*Extrait du texte*.
Par Shahd Hammouri
Les entreprises d’armement britanniques profitent depuis longtemps de la vente d’armes à Israël, avec des licences délivrées par le gouvernement britannique. Depuis 2008, ces exportations ont totalisé un montant estimé à 740 millions de dollars, et se poursuivent pendant le génocide en cours à Gaza.
Un fonctionnaire du ministère des affaires étrangères a récemment démissionné pour protester contre le maintien de ces licences.
La victoire du Parti travailliste aux élections de juillet 2024, qui avait promis de s’aligner sur le droit international, avait soulevé quelques prudents espoirs d’un embargo sur les armes. En septembre 2024, le gouvernement britannique a suspendu 30 des 350 licences d’exportation d’armes vers Israël.
Les activistes et les groupes de défense des droits de l’homme estiment que cette mesure est beaucoup trop limitée.
Cet article détaille les obligations juridiques internationales de la Grande-Bretagne et les possibles manœuvres gouvernementales concernant les ventes d’armes à Israël.
La complicité britannique dans le commerce des armes
Le Royaume-Uni est l’un des plus grands exportateurs d’armes au monde. La loi de 2002 sur le contrôle des exportations et l’ordonnance de 2008 sur le contrôle des exportations réglementent les armes britanniques et les biens à double usage.
Les exportations sont actuellement interdites sans une licence du secrétaire d’État aux affaires et au commerce. Les licences sont accordées, refusées ou modifiées sur les conseils du Foreign, Commonwealth & Development Office, du ministère de la défense et d’autres départements concernés.
BAE Systems, l’une des principales entreprises mondiales d’armement, a son siège au Royaume-Uni. L’entreprise a reçu d’importantes subventions gouvernementales pour la recherche et entretient des liens étroits avec le gouvernement britannique.

Entrées de données:
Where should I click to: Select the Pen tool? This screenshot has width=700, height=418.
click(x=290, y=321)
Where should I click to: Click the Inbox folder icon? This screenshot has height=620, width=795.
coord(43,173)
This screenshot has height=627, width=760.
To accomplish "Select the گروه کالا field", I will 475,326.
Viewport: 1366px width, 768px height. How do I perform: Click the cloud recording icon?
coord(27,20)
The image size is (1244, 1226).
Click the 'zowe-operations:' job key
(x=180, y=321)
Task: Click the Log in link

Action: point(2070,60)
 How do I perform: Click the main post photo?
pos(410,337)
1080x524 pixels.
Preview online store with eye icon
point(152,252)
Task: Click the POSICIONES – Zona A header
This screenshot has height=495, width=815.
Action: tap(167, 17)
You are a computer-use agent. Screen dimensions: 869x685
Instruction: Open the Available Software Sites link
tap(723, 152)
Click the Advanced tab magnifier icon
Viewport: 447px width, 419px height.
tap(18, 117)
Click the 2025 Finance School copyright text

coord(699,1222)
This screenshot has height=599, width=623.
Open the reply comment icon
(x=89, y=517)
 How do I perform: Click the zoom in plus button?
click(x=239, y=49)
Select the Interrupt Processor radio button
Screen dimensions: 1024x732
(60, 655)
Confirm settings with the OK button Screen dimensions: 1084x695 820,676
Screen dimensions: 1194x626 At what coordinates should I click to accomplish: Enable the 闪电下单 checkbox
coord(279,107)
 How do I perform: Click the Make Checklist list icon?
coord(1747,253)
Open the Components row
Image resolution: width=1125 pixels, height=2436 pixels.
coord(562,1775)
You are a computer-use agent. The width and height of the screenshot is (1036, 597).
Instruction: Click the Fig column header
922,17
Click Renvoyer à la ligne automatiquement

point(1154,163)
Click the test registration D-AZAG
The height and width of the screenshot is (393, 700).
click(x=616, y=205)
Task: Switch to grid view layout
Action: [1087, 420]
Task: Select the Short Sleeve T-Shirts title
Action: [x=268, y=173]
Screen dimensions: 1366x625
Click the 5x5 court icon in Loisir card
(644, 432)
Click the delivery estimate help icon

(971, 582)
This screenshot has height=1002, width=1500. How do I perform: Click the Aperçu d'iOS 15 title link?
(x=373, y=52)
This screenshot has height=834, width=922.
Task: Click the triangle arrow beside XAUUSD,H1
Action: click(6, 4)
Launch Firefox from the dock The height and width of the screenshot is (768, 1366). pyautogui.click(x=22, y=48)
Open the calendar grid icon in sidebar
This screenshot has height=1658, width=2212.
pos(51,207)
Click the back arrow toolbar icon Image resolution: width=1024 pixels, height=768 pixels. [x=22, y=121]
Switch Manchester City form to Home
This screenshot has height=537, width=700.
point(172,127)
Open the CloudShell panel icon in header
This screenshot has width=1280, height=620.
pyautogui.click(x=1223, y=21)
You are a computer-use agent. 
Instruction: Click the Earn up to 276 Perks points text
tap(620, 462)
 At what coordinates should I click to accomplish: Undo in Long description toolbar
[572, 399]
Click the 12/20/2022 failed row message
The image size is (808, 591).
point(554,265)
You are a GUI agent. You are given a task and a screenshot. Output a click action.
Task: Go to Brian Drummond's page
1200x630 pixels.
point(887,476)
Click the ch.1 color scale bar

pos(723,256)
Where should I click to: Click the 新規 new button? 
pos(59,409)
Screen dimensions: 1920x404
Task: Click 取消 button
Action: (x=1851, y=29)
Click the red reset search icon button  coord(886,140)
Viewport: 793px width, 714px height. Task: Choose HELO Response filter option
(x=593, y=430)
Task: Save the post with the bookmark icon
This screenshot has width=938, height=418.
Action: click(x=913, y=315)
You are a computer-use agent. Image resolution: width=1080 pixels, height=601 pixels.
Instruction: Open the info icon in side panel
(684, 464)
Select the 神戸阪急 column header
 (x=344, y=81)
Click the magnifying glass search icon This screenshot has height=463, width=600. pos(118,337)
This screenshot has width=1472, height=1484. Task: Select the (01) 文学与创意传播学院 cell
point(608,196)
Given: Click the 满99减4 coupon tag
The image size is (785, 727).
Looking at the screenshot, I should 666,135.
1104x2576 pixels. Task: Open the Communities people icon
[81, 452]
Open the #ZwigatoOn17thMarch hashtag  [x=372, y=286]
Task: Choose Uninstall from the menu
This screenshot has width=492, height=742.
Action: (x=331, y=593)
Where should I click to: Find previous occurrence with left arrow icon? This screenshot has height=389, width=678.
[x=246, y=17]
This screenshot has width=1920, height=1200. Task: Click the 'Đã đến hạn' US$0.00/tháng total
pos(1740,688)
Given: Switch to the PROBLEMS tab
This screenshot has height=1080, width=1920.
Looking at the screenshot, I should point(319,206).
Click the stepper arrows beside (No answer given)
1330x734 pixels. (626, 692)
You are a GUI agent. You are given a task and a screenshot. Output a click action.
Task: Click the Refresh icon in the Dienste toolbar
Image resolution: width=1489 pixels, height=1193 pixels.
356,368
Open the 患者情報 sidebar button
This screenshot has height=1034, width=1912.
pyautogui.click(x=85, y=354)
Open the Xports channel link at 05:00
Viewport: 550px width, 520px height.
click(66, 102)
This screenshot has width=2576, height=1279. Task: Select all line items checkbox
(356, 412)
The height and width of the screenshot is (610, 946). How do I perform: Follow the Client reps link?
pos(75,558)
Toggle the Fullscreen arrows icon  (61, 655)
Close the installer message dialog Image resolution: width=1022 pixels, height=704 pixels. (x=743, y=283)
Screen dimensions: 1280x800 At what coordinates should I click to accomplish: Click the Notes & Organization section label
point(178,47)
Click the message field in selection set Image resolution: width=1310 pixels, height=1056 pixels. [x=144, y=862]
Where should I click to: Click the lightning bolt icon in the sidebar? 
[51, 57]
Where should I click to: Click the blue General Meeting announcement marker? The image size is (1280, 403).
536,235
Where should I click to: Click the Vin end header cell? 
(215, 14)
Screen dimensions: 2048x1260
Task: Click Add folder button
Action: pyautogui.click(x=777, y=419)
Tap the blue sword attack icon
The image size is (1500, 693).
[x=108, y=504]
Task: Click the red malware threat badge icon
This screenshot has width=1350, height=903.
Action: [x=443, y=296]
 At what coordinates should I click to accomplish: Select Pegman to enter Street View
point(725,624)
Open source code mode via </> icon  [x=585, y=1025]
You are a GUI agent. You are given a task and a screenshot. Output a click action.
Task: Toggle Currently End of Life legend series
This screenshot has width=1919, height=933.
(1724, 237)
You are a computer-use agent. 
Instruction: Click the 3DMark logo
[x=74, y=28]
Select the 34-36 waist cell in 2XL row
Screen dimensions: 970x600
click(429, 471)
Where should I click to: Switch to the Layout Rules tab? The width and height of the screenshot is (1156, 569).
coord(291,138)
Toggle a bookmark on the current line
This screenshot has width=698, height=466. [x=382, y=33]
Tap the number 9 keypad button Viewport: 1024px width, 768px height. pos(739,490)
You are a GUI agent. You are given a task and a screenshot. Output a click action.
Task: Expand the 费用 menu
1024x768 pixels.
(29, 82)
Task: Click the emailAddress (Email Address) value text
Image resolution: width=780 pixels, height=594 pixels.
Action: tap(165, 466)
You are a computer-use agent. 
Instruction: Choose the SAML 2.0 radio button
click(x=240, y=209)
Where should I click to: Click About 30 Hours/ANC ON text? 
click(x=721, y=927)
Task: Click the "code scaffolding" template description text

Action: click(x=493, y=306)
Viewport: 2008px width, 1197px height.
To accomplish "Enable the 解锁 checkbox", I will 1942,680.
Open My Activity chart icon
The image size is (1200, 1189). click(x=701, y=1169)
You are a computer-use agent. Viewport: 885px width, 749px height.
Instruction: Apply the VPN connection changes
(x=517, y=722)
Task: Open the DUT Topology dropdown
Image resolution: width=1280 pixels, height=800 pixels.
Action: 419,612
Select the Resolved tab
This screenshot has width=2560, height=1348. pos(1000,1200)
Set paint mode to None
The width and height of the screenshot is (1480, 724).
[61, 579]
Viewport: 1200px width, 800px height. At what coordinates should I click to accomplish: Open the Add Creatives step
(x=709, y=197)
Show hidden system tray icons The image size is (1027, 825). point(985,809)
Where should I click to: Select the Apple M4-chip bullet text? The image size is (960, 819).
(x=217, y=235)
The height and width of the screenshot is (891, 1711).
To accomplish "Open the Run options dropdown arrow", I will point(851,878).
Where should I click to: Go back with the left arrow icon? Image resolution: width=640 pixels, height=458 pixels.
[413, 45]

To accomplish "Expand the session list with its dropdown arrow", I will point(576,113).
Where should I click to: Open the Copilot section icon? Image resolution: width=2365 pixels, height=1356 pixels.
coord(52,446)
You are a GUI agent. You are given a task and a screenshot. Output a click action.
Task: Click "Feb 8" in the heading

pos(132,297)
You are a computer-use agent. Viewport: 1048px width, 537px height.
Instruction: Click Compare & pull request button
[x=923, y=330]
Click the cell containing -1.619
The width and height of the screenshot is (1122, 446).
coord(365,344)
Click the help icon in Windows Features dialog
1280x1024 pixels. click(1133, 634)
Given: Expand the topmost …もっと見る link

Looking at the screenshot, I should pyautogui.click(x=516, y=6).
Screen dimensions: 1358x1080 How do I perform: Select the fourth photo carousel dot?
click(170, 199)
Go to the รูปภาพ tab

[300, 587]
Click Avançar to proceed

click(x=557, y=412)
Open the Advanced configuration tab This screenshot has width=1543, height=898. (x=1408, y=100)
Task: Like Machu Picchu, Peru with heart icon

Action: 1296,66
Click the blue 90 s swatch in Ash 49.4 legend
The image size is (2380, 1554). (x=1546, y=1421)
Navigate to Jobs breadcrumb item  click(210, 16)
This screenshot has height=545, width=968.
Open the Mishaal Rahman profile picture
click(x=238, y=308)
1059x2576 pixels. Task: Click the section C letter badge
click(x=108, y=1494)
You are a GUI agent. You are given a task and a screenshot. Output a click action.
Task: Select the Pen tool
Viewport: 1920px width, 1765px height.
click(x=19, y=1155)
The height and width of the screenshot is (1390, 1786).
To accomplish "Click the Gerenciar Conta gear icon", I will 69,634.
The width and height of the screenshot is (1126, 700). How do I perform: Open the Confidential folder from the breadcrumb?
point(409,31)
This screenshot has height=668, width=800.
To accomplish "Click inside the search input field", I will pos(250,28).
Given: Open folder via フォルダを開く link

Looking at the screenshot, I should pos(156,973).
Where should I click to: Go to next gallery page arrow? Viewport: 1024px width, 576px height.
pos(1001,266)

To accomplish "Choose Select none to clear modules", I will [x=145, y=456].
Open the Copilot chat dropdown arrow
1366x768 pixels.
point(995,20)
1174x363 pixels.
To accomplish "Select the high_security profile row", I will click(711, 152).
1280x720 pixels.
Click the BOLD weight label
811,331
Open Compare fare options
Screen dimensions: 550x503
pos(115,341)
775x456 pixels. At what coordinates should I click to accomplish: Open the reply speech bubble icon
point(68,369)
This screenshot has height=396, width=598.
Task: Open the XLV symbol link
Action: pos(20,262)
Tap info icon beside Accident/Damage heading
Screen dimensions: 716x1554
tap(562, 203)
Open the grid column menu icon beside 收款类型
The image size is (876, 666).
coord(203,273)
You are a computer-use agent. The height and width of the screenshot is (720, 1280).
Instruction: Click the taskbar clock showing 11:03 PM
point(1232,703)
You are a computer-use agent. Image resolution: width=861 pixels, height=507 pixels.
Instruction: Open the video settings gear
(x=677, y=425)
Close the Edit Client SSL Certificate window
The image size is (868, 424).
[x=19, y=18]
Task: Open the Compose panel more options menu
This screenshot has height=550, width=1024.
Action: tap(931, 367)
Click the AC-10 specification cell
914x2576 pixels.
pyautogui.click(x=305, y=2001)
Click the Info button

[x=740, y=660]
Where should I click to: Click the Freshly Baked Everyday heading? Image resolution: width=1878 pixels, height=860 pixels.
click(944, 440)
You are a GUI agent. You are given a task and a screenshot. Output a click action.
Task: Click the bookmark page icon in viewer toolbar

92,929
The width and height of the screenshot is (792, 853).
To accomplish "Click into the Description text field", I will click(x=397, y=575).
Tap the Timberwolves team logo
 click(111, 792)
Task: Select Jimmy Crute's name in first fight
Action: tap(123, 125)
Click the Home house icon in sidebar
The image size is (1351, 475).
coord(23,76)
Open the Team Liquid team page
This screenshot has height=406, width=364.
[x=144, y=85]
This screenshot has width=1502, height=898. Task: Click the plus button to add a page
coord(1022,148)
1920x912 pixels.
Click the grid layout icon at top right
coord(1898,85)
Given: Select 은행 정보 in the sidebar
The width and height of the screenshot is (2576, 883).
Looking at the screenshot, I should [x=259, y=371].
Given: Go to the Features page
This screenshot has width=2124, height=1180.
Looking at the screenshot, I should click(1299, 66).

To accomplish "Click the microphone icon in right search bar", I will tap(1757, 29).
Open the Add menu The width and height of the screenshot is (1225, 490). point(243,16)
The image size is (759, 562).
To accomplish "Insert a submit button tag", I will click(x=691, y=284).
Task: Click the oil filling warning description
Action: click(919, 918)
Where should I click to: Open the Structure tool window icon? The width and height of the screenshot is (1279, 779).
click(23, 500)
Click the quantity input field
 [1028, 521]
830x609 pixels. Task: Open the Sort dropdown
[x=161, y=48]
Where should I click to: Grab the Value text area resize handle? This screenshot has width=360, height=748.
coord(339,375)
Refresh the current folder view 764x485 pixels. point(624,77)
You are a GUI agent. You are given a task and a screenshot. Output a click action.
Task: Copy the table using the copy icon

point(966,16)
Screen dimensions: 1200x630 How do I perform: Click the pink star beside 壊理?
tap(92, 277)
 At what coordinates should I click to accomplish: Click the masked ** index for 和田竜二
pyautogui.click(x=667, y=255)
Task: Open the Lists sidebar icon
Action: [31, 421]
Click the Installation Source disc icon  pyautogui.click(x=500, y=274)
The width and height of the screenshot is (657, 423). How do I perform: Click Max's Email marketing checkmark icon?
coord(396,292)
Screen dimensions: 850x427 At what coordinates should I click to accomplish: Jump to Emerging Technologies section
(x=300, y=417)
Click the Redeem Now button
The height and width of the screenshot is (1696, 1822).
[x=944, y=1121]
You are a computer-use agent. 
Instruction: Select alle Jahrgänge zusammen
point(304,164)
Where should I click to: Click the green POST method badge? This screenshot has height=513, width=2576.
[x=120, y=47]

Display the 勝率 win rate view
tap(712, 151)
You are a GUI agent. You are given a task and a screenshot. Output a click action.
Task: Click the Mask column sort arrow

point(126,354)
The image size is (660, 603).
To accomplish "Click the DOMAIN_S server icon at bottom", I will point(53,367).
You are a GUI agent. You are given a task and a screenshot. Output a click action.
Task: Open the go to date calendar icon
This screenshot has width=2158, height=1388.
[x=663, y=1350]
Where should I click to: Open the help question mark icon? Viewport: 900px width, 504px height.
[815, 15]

*Consignes écrites*.
- 1) Répondez à ces questions d'après le texte sur les ventes d'armes à Israël :
(a) À combien s'élève le montant estimé des exportations d'armes britanniques vers Israël depuis 2008 ?
(b) En septembre 2024, combien de licences d'exportation d'armes vers Israël le gouvernement britannique a-t-il suspendues, et sur combien au total ?
(c) Dans quel pays BAE Systems a-t-elle son siège ?
- 2) Recopiez le passage du texte sur les ventes d'armes à Israël en commençant par « La complicité britannique » et en allant jusqu'à « à double usage. », et remplacez « Royaume-Uni » par « Grande-Bretagne ».

*Réponses*.
- 1)
(a) 740 millions de dollars.
(b) 30 licences sur 350.
(c) Au Royaume-Uni.

- 2)
La complicité britannique dans le commerce des armes
Le Grande-Bretagne est l’un des plus grands exportateurs d’armes au monde. La loi de 2002 sur le contrôle des exportations et l’ordonnance de 2008 sur le contrôle des exportations réglementent les armes britanniques et les biens à double usage.